» **WHAT YOU WILL DO**:
Tally up how many lines in the listing below contain the string "узлы", and give only the total.

» **SOURCE DATA**:
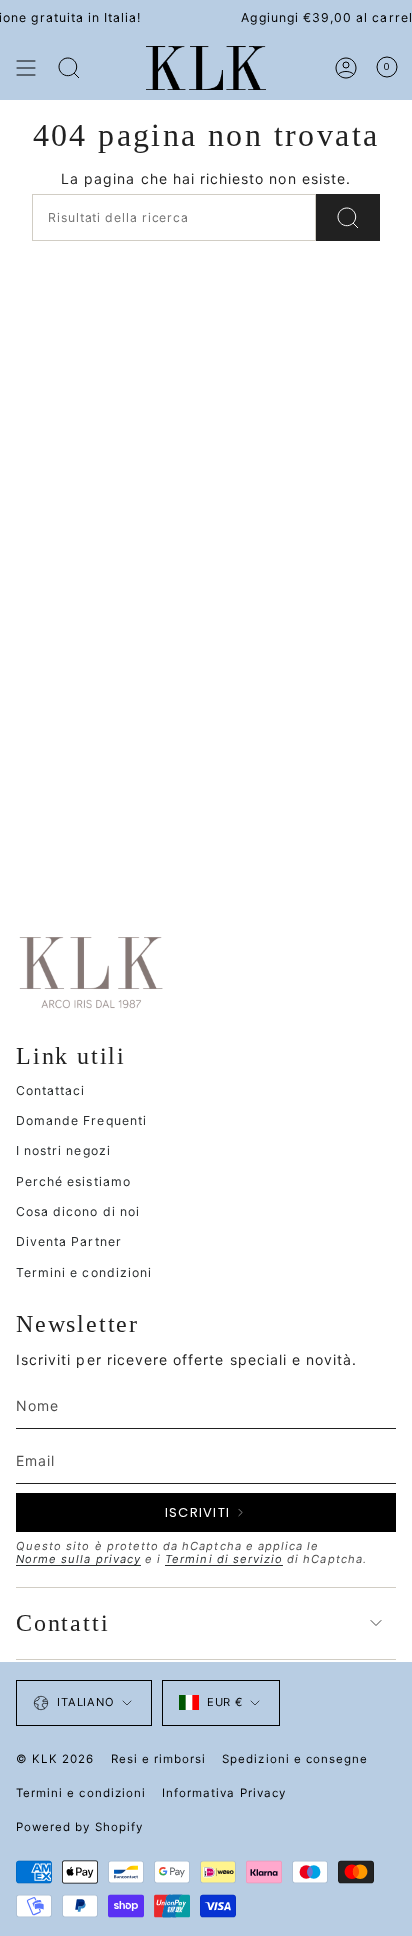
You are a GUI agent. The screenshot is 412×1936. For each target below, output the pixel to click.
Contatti (62, 1623)
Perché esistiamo (73, 1181)
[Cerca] (69, 68)
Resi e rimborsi (159, 1759)
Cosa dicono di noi (78, 1211)
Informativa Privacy (224, 1793)
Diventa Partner (69, 1241)
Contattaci (51, 1090)
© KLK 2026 (55, 1759)
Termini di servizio (224, 1559)
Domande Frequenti (81, 1120)
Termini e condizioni (84, 1272)
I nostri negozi (63, 1150)
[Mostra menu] (26, 68)
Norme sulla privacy (78, 1559)
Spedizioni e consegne (295, 1759)
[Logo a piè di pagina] (91, 971)
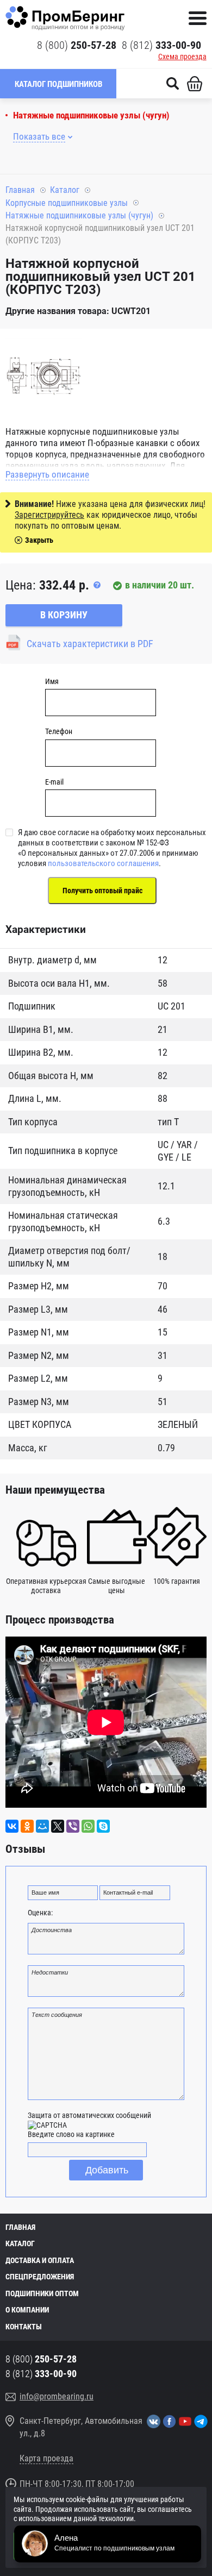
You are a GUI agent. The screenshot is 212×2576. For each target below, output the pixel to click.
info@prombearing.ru (56, 2396)
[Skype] (103, 1826)
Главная (20, 190)
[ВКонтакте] (11, 1826)
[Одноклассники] (27, 1826)
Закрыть (39, 540)
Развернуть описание (47, 474)
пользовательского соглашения (103, 863)
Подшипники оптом (42, 2293)
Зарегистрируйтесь (49, 515)
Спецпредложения (39, 2276)
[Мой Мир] (42, 1826)
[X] (57, 1826)
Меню (198, 18)
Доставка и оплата (39, 2260)
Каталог (64, 190)
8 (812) (161, 45)
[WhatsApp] (88, 1826)
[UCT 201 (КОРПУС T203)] (43, 377)
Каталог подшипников (58, 84)
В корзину (64, 615)
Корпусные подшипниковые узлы (66, 203)
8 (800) (76, 45)
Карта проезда (46, 2458)
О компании (27, 2309)
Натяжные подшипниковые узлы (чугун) (91, 115)
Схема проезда (182, 56)
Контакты (23, 2326)
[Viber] (72, 1826)
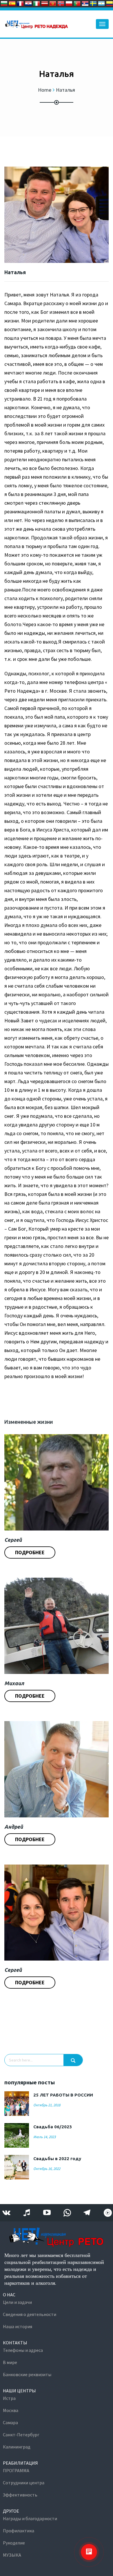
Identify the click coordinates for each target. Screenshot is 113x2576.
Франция (20, 3)
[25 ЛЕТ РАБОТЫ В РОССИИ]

» **YOUR RESPONSE**:
2